> What to produce: A single number is the answer: how many lines of the data hold "thumbnail"?

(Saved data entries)
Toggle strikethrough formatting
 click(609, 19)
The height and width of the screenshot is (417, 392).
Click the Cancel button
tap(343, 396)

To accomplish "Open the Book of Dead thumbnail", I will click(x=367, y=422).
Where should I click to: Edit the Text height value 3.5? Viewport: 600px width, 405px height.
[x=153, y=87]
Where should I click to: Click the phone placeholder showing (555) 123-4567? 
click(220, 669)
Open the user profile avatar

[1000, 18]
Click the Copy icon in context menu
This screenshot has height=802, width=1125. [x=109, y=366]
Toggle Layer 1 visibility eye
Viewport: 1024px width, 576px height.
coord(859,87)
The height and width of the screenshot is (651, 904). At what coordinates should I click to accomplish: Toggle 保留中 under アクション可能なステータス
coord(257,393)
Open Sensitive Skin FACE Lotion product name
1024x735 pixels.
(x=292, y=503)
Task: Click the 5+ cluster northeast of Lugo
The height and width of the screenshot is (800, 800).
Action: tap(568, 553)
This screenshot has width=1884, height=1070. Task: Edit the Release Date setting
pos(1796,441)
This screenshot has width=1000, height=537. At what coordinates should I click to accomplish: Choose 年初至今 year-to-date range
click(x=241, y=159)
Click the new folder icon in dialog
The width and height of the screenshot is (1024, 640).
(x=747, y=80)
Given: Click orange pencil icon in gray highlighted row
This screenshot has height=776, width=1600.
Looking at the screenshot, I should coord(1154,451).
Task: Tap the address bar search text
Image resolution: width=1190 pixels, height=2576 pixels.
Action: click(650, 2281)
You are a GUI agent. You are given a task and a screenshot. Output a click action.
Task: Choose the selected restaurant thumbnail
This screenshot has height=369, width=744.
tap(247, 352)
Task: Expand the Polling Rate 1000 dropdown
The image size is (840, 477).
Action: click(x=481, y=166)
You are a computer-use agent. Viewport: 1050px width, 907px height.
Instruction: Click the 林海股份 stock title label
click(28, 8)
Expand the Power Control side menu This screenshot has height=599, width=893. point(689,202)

> Task output: 2